### [Listing]
##########

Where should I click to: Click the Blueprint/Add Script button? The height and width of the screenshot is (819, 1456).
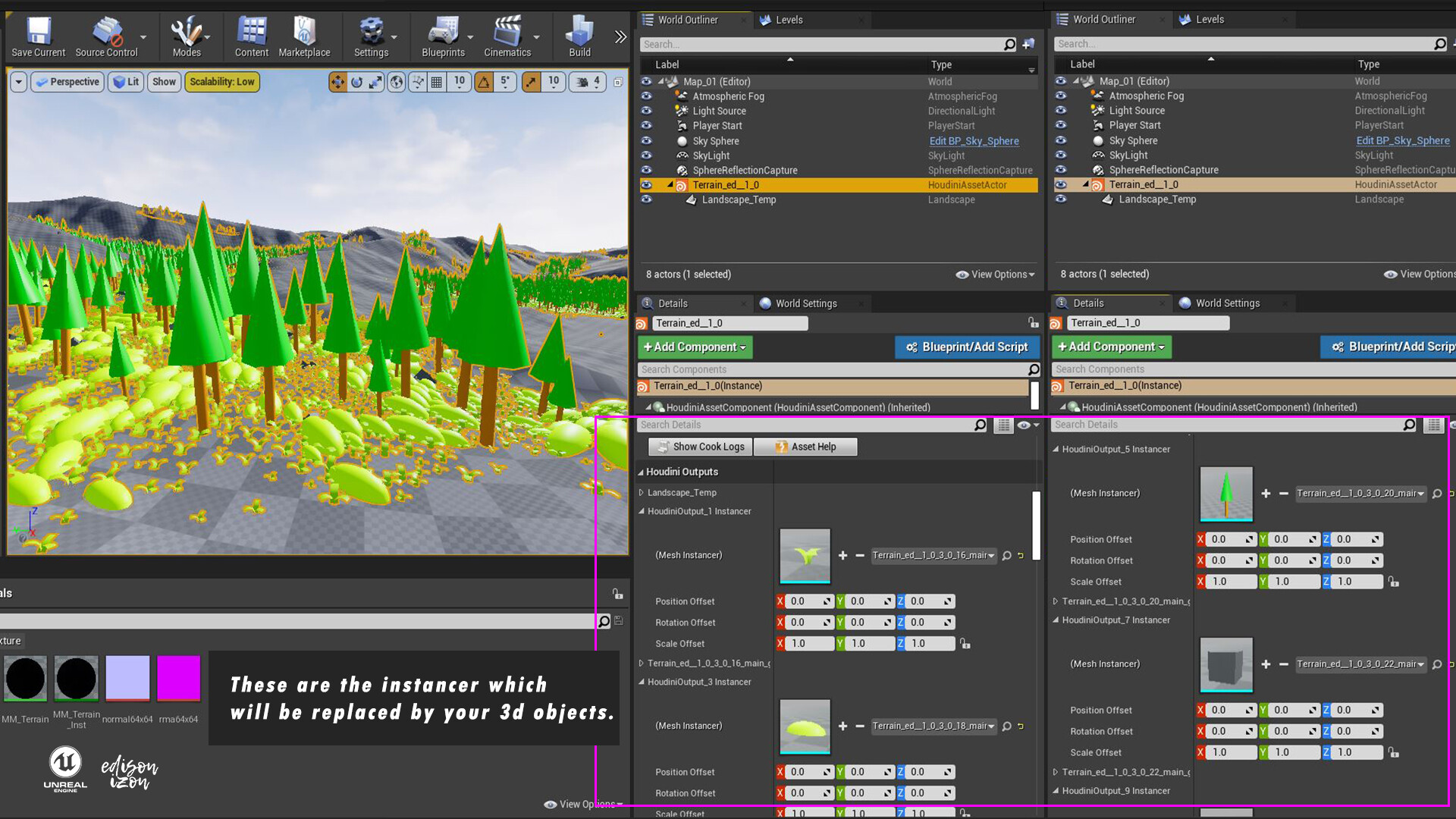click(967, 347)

##########

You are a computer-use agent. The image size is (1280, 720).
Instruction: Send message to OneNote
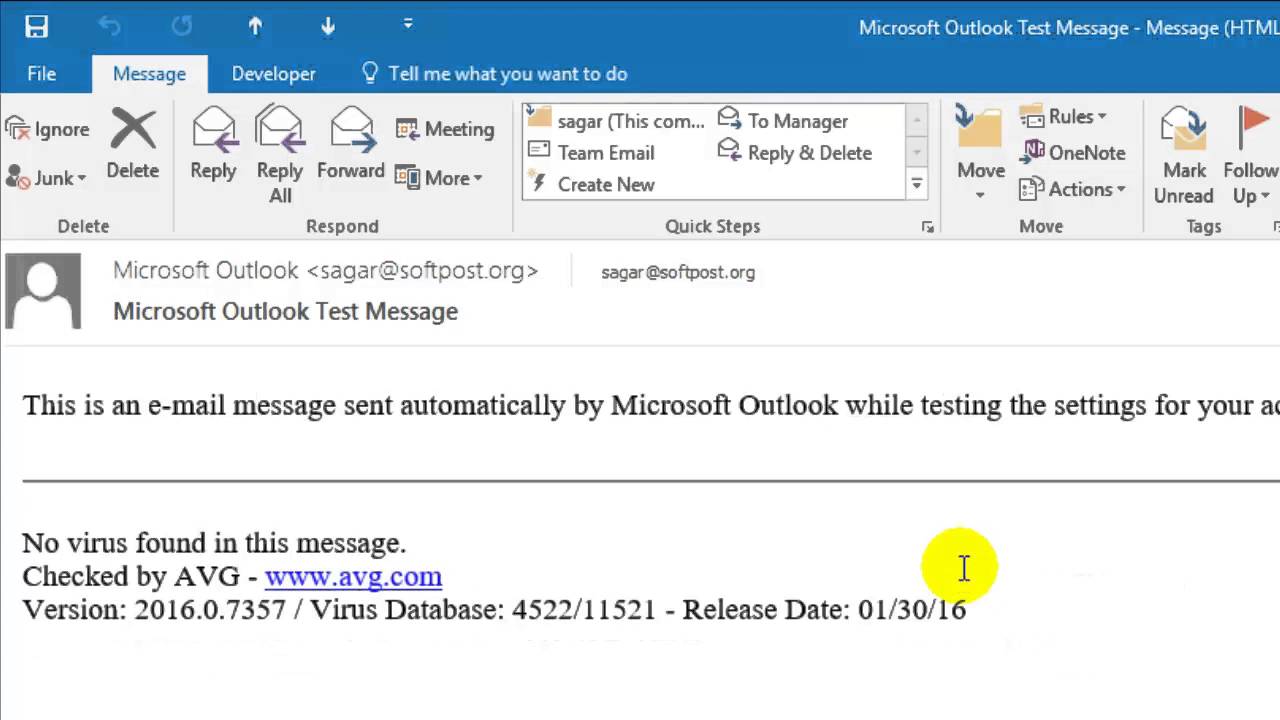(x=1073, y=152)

##########

Could you print the entries starting with the line containing "You are a computer-use" and going on through the line containing "(x=1073, y=152)", both included, exactly as they stand, leaving the pictures out?

### [Exercise answer]
You are a computer-use agent. The image size is (1280, 720).
Instruction: Send message to OneNote
(x=1073, y=152)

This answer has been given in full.